#### SET OF TASKS
A – Using the Slacker Radio article, decide whether each statement below agrees with it: (i) older versions of the BlackBerry app needed a USB cable to store a station offline; (ii) caching keeps music information in the phone's built-in memory; (iii) syncing one station over a moderate data connection took less than a minute. Answer yes or no for each and quote the words that decide it.
B – Answer these from the Slacker Radio article:
(i) In what city was November's CTIA show held?
(ii) At what show did Jasmine France take a hands-on look at the iPhone app?
(iii) What option was chosen to sync a cached station?

*** Opening EXERCISE PASSAGE ***

We tested out wireless song storage, a new feature in Slacker Radio for BlackBerry 3.0 beta.
At November's CTIA show in San Diego, Slacker outlined a plan for its music-streaming Slacker Radio apps for BlackBerry, Android, and iPhone. A few months later and several cities over, my colleague, Jasmine France, takes you through a hands-on look at Slacker's embellishments to its iPhone app (caching!) from CES in Las Vegas. In the meantime, I've been tooling around the most recent beta version of Slacker Radio for BlackBerry 3.0.
At CTIA, Slacker told us that version 3.0 of its BlackBerry app would soon be able to sync cached stations over the air, through a data or Wi-Fi connection. Previous versions required you to hook up the BlackBerry to the computer through a USB cable in order to get the music station stored offline. As we noted then, over-the-air caching is an addition we've been waiting to see.
So how does syncing work? Caching stores music information on your SD card. After we cached a station (a menu option when you're playing) we were able to sync it by choosing to "refresh cached stations." This took several minutes for one station over a moderate data connection, but would be much faster over a strong Wi-Fi connection, for example one from your home or office before you depart on your daily commute. We'll take the wireless syncing, but will look forward to speed improvements in the future.

*** Closing EXERCISE PASSAGE ***
*** Opening DATA PROVIDED ***

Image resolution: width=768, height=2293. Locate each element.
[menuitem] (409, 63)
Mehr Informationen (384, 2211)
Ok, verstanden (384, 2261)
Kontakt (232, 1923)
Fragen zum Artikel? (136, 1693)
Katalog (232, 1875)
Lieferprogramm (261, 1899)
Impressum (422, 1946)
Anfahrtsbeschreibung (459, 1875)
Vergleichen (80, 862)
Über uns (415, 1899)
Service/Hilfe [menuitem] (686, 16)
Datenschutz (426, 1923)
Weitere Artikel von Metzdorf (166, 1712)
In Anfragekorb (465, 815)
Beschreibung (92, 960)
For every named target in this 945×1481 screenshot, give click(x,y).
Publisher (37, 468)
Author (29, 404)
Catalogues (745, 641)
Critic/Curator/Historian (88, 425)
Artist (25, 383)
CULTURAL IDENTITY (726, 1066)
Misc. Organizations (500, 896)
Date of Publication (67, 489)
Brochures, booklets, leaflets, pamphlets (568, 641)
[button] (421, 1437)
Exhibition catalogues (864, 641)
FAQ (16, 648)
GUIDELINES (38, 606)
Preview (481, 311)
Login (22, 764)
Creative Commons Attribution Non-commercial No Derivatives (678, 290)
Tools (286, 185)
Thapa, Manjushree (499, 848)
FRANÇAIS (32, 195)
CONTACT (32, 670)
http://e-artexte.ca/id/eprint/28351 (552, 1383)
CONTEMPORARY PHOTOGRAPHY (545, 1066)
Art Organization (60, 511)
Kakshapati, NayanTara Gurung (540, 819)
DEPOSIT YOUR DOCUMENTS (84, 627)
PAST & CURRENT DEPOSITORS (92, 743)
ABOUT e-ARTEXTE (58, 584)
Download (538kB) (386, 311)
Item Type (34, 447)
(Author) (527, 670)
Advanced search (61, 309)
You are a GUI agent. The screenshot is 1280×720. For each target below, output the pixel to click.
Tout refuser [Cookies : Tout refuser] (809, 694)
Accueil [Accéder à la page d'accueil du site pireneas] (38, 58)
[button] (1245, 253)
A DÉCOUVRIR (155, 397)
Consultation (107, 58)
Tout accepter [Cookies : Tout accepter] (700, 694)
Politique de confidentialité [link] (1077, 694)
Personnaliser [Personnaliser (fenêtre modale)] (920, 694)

*** Closing DATA PROVIDED ***

#### OUTPUTS FOR THE TASKS
A –
(i) Yes: "Previous versions required you to hook up the BlackBerry to the computer through a USB cable in order to get the music station stored offline."
(ii) No: "Caching stores music information on your SD card."
(iii) No: "This took several minutes for one station over a moderate data connection"

B –
(i) San Diego
(ii) CES in Las Vegas
(iii) "refresh cached stations"